Washington, DC — Eight months after American Rivers named the St. Johns River one of America’s Most Endangered Rivers™ for 2008, decision makers have yet to protect the river by denying permits for massive water withdrawals. American Rivers called on the St. Johns River Water Management District to deny these permits and require counties to develop more aggressive water conservation measures and incentives before authorizing increased water withdrawals.
Seminole County has already submitted its permit request to withdraw water from the river, and several other counties are preparing to do the same. An administrative law judge will make a ruling on the Seminole County permit in late January. The Governing Board of the St. Johns River Water Management District will then vote on the permit application.
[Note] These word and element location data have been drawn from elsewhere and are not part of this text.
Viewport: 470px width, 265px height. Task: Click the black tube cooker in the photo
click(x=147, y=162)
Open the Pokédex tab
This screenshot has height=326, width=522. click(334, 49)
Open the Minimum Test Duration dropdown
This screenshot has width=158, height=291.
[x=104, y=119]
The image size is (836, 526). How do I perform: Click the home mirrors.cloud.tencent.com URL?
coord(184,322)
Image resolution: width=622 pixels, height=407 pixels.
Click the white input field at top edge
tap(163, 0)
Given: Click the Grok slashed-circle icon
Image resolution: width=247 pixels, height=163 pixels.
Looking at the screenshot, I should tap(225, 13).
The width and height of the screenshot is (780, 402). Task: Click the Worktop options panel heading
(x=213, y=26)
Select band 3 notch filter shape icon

The St. Johns River, one of only 14 American Heritage Rivers in the country, is home to an ecological wonderland that may be damaged by the water grab. The plan would be equally threatening for the thriving economies in the region that depend on tourism and recreation dollars. Some of the fastest growing counties in America lie in the St. Johns watershed and the region’s population is expected to double to almost 7million people by 2025. Yet water conservation is not a priority for either the water management district or the state as a whole.
While some counties are implementing water conservation measures, more comprehensive action is needed, and would result in significant water savings. Most of Florida’s water goes to thirsty lawns and other landscaping. All of the counties in the state should follow the lead of Lake County, which is reviewing more aggressive landscaping ordinances in an effort to save water.
“Water is not an unlimited resource even in Florida,” said Rebecca Wodder, president of American Rivers. “Global warming is here, and we’re already feeling its effects. If we just keep putting a straw into the river, instead of actually changing our water habits, what’s going to happen when we eventually suck the St. Johns dry?”
Water managers claim they can withdraw 155 million gallons of water a day from the St. Johns, (enough to fill an Olympic-size swimming pool every 2 minutes) without harming its health. We remain skeptical. The St. Johns’ waters are a delicate balance of salt and fresh water that are home to alligators and manatees and hundreds of species of fish and birds. Its slow movement makes it equally slow to flush out pollution. Removing even more freshwater from the St. Johns would change the river’s chemistry, concentrating the pollution, which could not only be harmful for wildlife, but could make the river’s water hazardous to humans.
“Instead of having the foresight to fix the state’s water woes, decision makers are taking an eyes wide shut approach to the problem,” said St Johns Riverkeeper Neil Armingeon. “It’s time for them to open their eyes. How does killing the St. Johns River and turning its waters toxic help anyone, either today, or in years to come?”
Tens of millions of dollars are spent and earned on the St Johns River every year through commercial fishing and recreational activities. Each year, more than one million people visit Timucuan Preserve National Park on the northern and southern banks of the St. Johns.
“In a state with theme parks, cruise ships, and any number of other tourism-based ventures, it’s simply mind boggling that decision makers are telling those who enjoy the St. Johns to take their money elsewhere,” added Armingeon.
American Rivers is the leading organization working to protect and restore the nation’s rivers and streams. Rivers connect us to each other, nature, and future generations. Since 1973, American Rivers has fought to preserve these connections, helping protect and restore more than 150,000 miles of rivers through advocacy efforts, on-the-ground projects, and the annual release of America’s Most Endangered Rivers®.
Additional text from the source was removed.